Loving God in the Trenches
The same church that taught me “God is Love” was now kicking me out of leadership for extending God’s love. It was the early 90’s and ignorance and fear about HIV/AIDS were rampant. The local high school where my son was a freshman had agreed to have a young man who was HIV-positive speak to the students in an assembly. My son was to be honored for scholastic achievement that morning at the end of the assembly, so I went early to get a good seat on the front row of the auditorium.
I was serving as a youth coordinator for the local Southern Baptist association of 47 churches. I had completed seminary and served on church staffs in education, youth and senior adult ministries, and most recently, as associate pastor in a Southern Baptist church in the eastern part of North Carolina. I was ordained while serving there. It was rare – almost unheard of – for Southern Baptist churches to ordain women, but the ordination committee of pastors from the association had been convinced of my calling and my gifts.
The young man speaking to the high school students told us he had been a drug user and had contracted HIV from dirty needles. As a youth minister I had read about AIDS and after he spoke I strode over to him to shake his hand and thank him for his courageous and touching testimony. He was surprised at my outstretched hand. “Most people avoid touching me,” he said, “fearing catching the disease in a handshake.” We spoke for a few minutes and then he left and I resumed my seat, waiting to applaud my son.
The next weeks saw a furor in the community. The alarm was sounded by two mothers who had left the assembly in the middle of the young man’s speech, upset that school administrators had allowed such information to be offered to students. In those days many people thought of AIDS only as a homosexual disease and so the fear behind the anger in the community was aimed at homosexuals as well as AIDS. Rumors ran wild about what was said at the school assembly. Leaflets on homosexual relationships, with pictures that would make a hardened criminal blush, were passed around in churches. The School Board was contacted and a meeting was scheduled to be held at the middle school cafeteria because it would be large enough for the crowd.
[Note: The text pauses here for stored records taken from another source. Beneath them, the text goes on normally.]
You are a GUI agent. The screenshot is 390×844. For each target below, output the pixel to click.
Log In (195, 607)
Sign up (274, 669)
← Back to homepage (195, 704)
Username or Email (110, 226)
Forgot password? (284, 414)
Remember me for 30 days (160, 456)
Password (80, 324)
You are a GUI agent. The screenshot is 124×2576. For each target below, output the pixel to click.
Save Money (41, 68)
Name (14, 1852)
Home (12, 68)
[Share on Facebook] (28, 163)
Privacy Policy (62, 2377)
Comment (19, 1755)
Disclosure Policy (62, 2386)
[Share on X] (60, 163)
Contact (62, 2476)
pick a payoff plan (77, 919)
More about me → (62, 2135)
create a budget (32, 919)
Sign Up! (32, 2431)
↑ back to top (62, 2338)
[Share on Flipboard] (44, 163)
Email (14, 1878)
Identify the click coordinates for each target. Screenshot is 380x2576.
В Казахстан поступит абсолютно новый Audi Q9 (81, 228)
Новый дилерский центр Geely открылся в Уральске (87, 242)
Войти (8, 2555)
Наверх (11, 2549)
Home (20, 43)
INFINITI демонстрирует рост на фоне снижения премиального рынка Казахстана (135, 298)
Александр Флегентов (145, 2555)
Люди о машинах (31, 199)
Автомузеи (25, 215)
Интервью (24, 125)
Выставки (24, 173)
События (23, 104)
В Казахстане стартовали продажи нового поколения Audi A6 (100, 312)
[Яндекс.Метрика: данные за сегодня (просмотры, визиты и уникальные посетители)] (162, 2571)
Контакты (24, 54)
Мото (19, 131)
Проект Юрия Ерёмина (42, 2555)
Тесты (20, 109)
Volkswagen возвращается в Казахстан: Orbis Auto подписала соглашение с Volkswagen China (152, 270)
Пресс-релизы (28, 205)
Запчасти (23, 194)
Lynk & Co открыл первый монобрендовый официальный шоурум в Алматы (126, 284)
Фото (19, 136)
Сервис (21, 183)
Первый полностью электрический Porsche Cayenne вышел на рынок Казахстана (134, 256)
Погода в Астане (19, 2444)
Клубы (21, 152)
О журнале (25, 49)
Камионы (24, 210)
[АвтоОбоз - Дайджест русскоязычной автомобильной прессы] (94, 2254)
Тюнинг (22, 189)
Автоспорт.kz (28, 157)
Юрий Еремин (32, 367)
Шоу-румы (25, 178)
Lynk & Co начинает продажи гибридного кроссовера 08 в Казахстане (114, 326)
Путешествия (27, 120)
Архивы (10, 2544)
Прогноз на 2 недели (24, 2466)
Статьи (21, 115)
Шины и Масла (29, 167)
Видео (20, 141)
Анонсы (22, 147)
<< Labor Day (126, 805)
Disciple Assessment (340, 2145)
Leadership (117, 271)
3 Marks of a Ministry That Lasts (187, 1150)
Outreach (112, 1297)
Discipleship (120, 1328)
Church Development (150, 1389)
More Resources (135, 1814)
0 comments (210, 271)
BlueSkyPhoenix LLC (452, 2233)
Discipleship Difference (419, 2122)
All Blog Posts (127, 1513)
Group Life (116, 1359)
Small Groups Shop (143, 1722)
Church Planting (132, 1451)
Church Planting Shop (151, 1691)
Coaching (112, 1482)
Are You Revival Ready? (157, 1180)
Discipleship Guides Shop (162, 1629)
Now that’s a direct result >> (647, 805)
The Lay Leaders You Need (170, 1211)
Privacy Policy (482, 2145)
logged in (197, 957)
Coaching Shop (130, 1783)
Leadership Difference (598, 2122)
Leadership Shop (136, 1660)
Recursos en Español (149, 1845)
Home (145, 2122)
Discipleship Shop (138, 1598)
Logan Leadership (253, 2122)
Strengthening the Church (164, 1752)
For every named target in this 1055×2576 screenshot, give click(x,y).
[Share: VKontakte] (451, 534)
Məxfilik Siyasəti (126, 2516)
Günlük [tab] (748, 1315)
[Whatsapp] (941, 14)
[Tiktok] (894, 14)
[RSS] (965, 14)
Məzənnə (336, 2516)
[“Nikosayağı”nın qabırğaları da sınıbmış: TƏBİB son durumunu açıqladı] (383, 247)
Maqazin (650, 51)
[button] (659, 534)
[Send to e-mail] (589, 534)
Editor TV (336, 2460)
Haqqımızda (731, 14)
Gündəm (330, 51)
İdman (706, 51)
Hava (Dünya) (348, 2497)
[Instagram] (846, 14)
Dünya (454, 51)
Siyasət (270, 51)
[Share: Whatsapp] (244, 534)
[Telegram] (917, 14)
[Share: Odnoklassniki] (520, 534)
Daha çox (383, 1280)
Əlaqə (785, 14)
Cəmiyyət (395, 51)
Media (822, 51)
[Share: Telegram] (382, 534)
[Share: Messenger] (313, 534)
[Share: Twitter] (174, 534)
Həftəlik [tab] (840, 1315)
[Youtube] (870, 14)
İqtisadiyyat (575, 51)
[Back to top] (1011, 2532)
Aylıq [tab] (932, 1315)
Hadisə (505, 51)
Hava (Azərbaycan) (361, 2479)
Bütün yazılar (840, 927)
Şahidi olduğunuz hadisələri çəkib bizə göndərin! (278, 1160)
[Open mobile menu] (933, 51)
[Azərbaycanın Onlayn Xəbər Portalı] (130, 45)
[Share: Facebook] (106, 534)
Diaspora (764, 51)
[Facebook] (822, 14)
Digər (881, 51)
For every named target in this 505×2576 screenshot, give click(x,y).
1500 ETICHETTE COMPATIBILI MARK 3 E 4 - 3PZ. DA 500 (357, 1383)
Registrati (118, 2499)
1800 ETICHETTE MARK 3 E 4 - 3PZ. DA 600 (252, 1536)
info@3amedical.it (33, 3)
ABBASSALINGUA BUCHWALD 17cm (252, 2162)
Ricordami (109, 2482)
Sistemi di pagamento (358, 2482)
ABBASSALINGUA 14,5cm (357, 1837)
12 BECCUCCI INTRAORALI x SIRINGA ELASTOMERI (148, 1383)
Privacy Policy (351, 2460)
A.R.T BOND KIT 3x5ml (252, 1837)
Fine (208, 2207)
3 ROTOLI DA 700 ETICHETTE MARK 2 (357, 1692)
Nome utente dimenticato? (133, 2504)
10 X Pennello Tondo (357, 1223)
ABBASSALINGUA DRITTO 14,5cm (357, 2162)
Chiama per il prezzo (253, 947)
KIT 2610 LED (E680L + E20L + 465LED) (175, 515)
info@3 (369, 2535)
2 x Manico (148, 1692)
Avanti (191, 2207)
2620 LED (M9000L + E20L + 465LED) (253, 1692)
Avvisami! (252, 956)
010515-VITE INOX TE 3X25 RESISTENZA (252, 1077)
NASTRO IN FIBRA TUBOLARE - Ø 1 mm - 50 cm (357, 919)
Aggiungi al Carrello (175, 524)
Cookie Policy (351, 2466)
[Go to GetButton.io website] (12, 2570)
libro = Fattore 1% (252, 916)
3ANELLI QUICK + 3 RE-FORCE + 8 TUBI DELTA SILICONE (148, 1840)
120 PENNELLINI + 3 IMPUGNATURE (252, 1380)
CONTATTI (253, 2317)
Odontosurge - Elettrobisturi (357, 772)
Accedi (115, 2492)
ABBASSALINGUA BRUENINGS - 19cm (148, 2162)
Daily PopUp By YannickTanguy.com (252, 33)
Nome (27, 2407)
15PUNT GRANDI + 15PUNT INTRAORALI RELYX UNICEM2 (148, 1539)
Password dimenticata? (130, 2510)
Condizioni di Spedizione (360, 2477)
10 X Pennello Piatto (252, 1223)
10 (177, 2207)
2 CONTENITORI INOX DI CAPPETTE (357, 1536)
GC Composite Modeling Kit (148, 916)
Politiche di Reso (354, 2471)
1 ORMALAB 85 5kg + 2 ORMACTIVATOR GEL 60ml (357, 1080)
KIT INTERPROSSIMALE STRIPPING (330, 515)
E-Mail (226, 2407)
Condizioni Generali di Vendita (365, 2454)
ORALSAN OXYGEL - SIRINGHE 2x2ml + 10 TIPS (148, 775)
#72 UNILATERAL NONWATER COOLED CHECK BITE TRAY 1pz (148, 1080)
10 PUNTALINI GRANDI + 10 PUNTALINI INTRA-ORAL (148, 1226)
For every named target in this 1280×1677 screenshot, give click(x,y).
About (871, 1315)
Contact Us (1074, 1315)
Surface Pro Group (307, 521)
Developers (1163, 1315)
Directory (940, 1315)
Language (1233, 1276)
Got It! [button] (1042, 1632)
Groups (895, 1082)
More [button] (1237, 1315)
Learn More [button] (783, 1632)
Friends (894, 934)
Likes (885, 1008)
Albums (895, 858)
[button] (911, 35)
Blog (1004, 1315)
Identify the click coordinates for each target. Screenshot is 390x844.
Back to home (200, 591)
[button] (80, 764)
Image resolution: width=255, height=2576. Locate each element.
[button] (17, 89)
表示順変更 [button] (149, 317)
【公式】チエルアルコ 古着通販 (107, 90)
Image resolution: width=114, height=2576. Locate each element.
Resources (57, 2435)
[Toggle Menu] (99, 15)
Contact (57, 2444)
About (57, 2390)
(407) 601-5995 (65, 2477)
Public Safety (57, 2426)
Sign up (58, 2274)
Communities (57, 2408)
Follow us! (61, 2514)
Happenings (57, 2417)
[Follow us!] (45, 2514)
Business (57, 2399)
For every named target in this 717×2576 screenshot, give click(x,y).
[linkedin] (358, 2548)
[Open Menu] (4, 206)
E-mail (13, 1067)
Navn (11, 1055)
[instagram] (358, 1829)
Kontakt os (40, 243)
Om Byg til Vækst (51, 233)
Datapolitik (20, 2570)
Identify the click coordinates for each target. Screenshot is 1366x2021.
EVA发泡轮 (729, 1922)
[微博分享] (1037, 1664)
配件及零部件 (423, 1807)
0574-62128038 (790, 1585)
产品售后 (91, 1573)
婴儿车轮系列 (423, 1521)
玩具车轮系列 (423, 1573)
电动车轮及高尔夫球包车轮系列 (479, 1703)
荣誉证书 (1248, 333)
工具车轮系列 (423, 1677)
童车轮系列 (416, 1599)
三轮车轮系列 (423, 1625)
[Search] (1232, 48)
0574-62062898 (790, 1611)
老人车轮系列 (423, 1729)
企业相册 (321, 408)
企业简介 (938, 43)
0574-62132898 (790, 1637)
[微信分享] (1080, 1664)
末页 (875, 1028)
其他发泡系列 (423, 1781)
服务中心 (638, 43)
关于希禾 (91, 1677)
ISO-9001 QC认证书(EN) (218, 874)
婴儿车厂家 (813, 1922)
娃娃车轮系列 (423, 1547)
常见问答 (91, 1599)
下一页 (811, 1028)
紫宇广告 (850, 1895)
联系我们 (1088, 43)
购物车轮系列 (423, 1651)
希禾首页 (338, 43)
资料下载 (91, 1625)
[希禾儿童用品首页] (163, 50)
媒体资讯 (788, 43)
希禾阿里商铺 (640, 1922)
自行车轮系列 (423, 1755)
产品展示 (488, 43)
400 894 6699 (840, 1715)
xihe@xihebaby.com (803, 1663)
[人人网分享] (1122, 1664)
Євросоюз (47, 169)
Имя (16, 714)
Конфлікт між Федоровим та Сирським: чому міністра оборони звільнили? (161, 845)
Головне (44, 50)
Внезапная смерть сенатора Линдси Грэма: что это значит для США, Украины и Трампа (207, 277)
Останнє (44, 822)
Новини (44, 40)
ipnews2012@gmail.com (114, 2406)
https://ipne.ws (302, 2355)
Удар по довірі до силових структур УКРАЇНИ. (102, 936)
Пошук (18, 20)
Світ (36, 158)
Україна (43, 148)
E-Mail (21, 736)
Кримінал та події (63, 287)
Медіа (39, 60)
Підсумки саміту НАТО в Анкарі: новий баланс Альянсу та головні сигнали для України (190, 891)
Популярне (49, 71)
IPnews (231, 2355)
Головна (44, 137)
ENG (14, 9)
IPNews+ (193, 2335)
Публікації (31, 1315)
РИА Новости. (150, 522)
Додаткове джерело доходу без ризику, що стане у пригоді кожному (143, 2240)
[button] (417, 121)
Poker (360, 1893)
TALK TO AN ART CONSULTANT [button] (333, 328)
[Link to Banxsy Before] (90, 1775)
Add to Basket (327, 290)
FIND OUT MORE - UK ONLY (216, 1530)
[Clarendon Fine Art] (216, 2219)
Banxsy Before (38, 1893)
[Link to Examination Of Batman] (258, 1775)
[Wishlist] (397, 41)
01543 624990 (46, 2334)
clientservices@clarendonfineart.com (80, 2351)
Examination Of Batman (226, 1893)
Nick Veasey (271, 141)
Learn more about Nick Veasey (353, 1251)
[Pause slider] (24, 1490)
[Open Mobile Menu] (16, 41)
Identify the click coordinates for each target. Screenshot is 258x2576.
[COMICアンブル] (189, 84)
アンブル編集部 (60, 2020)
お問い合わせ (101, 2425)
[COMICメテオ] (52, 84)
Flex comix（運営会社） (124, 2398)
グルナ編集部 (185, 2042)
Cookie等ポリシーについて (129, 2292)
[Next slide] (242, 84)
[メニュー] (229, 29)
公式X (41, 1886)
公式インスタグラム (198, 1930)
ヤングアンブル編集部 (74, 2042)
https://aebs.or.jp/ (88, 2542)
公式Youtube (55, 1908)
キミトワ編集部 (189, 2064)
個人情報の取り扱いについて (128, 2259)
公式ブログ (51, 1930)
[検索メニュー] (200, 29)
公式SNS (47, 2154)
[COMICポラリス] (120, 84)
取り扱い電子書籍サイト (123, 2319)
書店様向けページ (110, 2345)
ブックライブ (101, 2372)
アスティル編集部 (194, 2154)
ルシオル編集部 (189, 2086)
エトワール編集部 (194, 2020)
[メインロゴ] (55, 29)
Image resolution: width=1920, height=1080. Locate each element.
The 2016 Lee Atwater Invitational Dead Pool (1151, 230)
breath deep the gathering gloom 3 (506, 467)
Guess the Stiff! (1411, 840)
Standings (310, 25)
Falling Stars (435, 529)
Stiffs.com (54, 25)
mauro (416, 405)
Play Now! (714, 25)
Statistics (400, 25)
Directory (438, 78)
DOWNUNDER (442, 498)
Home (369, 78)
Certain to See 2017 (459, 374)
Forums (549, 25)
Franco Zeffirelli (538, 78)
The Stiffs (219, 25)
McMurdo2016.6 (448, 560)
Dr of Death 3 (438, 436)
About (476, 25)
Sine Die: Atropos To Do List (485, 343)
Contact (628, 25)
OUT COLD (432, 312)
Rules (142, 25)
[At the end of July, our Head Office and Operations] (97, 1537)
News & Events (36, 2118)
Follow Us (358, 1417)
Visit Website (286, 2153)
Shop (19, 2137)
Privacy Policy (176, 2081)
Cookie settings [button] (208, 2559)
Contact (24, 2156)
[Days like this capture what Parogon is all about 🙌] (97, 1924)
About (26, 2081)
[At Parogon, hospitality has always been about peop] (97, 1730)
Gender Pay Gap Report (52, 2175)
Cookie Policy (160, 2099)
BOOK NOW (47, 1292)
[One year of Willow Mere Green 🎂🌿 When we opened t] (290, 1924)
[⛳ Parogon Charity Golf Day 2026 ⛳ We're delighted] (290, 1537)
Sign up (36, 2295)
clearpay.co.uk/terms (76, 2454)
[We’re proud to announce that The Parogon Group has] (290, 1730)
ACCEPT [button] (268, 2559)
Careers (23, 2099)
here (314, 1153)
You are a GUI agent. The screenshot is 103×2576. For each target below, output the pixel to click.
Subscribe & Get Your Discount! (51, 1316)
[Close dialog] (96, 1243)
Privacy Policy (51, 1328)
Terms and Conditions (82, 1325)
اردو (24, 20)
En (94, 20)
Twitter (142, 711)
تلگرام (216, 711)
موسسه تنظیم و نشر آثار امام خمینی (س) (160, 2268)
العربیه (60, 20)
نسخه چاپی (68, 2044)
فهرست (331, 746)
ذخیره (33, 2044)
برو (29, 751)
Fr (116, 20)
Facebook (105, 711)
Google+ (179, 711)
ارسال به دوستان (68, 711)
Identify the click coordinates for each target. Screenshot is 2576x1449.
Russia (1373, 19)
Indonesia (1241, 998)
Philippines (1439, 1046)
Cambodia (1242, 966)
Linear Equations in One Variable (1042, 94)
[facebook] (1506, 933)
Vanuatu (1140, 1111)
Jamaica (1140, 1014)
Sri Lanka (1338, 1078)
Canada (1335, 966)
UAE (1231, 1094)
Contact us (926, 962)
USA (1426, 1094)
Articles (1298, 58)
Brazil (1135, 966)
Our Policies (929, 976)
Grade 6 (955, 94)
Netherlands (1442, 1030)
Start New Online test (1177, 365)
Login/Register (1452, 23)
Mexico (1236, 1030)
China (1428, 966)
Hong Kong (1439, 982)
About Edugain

I knew that I needed to attend the school board meeting, although I dreaded facing my neighbors and friends in their fear. I had heard the young man speak. I didn’t have to rely on hearsay. In my heart I hoped I could bring truth to calm the fever of the community. I prayed for grace and love to be evident in whatever I might be led to say.
Many people spoke in ignorance of what had actually been said at the assembly. There were many homophobic comments. I came to the microphone to bear truth about the young man’s speech and my understanding of who we were as a community of mostly Christians. I looked out on the faces of the crowd. Among them were most of the pastors of the associational churches I served.
I told the gathered group that the young man said he had contracted HIV from drug needle use. There had been no lecture on homosexuality. I had not heard this young man say students needed to use condoms. Further, I found this young man to be a person seeking to do something positive with the days he had left, warning students not to follow the path he had taken. Then I said, “My faith teaches me that when a person turns his life around and seeks to make amends, he is moving toward God. He should be encouraged.”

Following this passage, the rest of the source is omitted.